Eftud2, also known as elongation factor Tu GTP binding domain containing 2, is a spliceosomal GTPase and an essential component of U5 small nuclear ribonucleoproteins (snRNPs) [3,4,5,6]. It is involved in spliceosome activation, playing a crucial role in the removal of introns from precursor mRNA, thus regulating embryonic development and innate immunity [6].

In gene knockout studies, specific ablation of Eftud2 in cerebellar Purkinje cells of mice led to severe ferroptosis, Purkinje cell degeneration, dyskinesia, and cerebellar atrophy, phenotypes similar to those in patients with mandibulofacial dysostosis with microcephaly (MFDM) syndrome [1]. Mechanistically, Eftud2 promotes Scd1 and Gch1 expression, upregulates monounsaturated fatty acid phospholipids, and enhances antioxidant activity to suppress Purkinje cell ferroptosis [1]. In microglia, Eftud2 deficiency caused by conditional knockout in a mouse line (CX3CR1-CreER; Eftud2f/f cKO) resulted in abnormal proliferation and promoted anti-inflammatory phenotype activation, potentially through the NF-κB signaling pathway [2]. In hepatocellular carcinoma (HCC), siRNA-mediated knockdown of Eftud2 in HCC cells suppressed cell viability, blocked cell cycle progression, facilitated apoptosis, and inhibited metastasis, while over-expression promoted proliferation and migration [3]. Eftud2 was also found essential for maintaining the survival of HCC cells, potentially via the activation of STAT3 [3].

In conclusion, Eftud2 is crucial for maintaining cell survival and function in various tissues.

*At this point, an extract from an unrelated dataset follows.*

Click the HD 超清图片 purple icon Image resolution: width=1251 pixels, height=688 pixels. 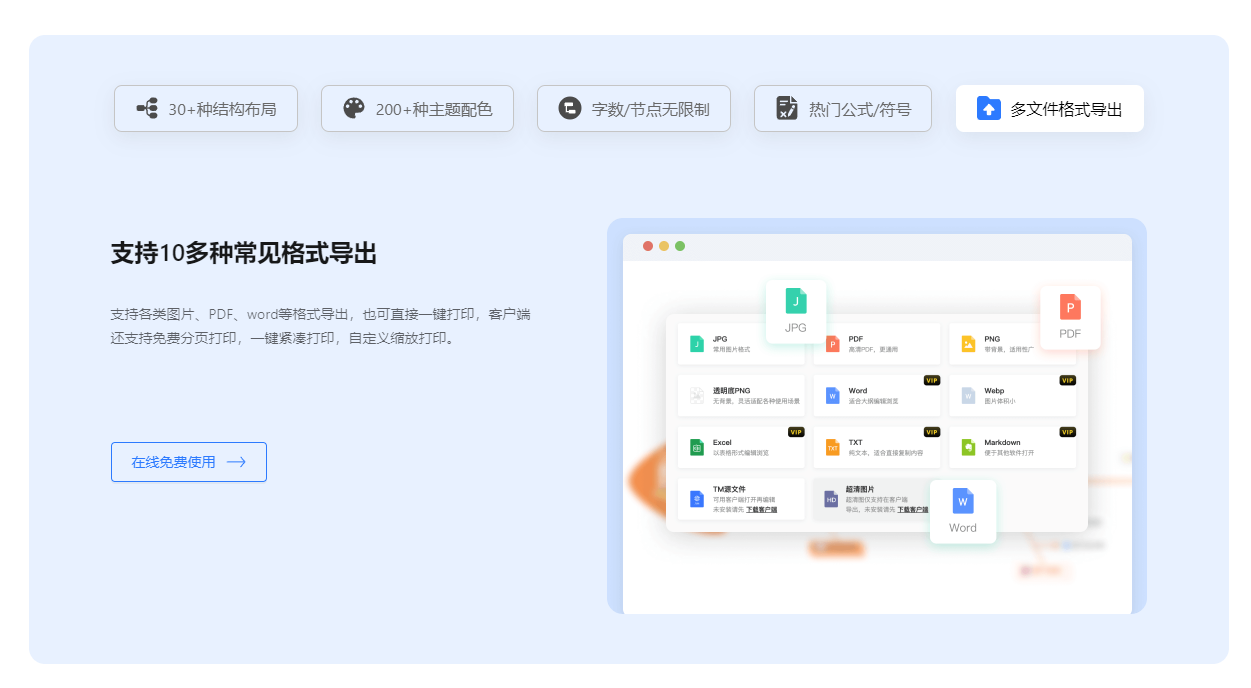coord(832,498)

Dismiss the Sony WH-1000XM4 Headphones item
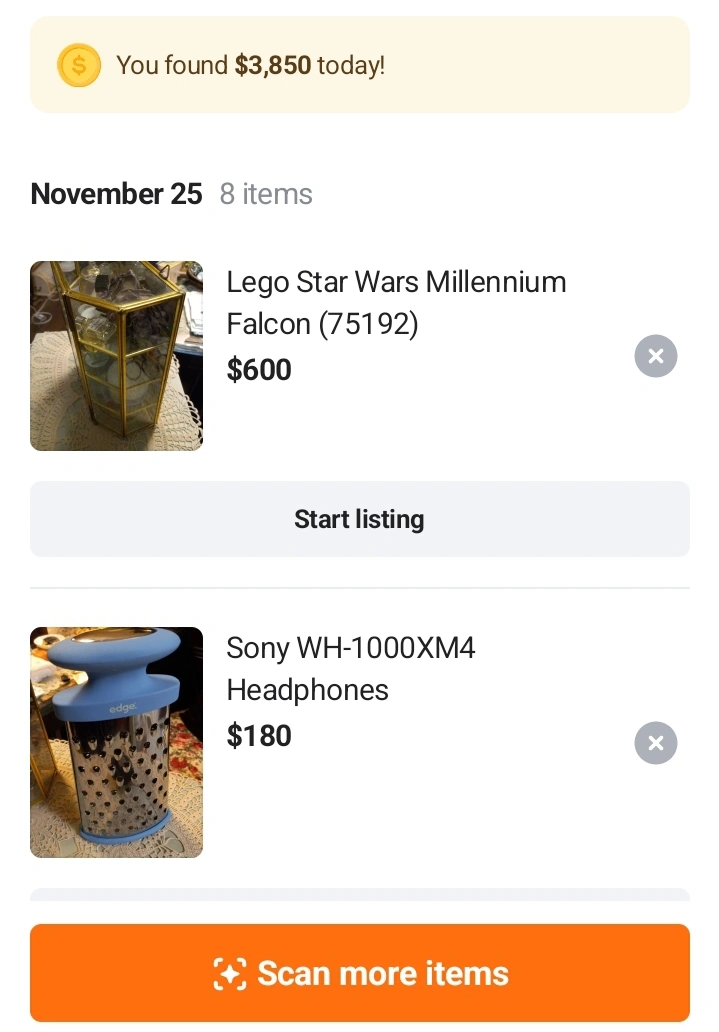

Mouse models with Eftud2 knockout or conditional knockout have revealed its role in neurodegenerative conditions like MFDM-related cerebellar atrophy and in cancer development, especially in hepatocellular carcinoma. These findings provide insights into potential therapeutic strategies for Eftud2-related disorders, such as targeting ferroptosis in MFDM-like phenotypes or inhibiting Eftud2 in HCC [1,3].